Principle of operation

The rotameter's operation is based on the variable area principle: fluid flow raises a float in a
tapered tube, increasing the area for passage of the fluid. The greater the flow, the higher the float is
raised. The height of the float is directly proportional to the flowrate. With liquids, the float is raised by a
combination of the buoyancy of the liquid and the velocity head of the fluid. With gases, buoyancy is
negligible, and the float responds to the velocity head alone.

Glass Tube Rotameters

The basic rotameter is the glass tube indicating-type. The tube is precision formed of borosilicate glass,
and the float is precisely machined from metal, glass or plastic. The metal float is usually made of
stainless steel to provide corrosion resistance. The float has a sharp metering edge where the reading is
observed by means of a scale mounted alongside the tube.

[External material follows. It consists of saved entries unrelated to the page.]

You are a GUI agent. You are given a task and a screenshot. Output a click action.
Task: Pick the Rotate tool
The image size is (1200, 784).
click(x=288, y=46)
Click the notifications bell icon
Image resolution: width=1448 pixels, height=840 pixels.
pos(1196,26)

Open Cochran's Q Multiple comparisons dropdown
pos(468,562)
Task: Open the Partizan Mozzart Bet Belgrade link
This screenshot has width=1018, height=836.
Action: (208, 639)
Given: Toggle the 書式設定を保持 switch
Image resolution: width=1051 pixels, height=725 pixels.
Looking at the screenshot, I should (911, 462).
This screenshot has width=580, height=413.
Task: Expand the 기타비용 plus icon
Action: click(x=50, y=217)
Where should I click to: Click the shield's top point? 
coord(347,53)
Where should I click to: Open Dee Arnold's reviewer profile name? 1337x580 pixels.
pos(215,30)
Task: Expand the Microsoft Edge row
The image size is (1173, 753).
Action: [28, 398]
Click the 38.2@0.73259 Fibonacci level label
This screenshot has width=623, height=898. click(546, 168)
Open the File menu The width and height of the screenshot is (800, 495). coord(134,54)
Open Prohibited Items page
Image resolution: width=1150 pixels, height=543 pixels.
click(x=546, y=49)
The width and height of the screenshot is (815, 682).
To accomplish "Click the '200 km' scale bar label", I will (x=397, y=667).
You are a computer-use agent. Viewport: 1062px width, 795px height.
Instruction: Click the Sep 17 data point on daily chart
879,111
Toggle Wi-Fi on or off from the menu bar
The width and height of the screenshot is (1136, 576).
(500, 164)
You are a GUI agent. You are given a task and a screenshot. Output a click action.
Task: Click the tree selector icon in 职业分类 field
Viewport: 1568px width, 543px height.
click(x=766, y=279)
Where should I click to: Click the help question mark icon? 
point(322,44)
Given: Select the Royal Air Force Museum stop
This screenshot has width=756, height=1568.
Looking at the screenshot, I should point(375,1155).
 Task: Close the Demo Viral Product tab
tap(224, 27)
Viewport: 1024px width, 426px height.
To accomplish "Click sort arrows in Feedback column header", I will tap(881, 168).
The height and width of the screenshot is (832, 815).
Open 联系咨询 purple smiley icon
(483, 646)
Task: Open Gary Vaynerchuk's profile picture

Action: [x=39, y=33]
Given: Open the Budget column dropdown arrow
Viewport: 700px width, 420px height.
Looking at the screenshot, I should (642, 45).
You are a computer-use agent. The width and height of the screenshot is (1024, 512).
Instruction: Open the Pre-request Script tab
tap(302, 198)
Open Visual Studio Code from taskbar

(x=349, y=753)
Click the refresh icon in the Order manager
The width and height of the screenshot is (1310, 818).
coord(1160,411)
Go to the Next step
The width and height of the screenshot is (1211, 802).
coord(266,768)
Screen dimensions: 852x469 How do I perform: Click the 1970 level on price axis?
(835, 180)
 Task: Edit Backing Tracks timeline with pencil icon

End fittings and connections of various materials and styles are available. The important elements are
the tube and float, often called the tube-and-float combination, because it is this portion of the
rotameter which provides the measurement. In fact, similar glass tube and stainless steel float
combinations are generally available, regardless of the type of case or end fittings the application can
demand, so as best to meet customer requirements. The scale of the rotameter can be calibrated for
direct reading of air or water, or it may have a scale to read a percent of range or an arbitrary scale to be
used with conversion equations or charts. Safety-shielded glass tube rotameters are in general use
throughout industry for measuring both liquids and gases. They provide flow capacities to about 60
GPM, and are manufactured with end fittings of metal or plastic to meet the chemical characteristics of
the fluid being metered.

Metal Tube Flowmeters

For higher pressures and temperatures beyond the practical range of glass tubes, metal tubes are used.
These are usually manufactured in aluminim, brass or stainless steel. The position of the piston is
determined by magnetic or mechanical followers that can be read from the outside of the metal
metering tube. Similar to glass tube rotameters, the spring-and-piston combination determines the
flowrate, and the fittings and materials of construction must be chosen so as to satisfy the demands of
the applications. These meters are used for services where high operating pressure or temperature,
water hammer, or other forces would damage glass metering tubes. Spring and piston flowmeters can
be used for most fluids, including corrosive liquids and gases. They are particularly well suited for steam
applications, where glass tubes are unacceptable.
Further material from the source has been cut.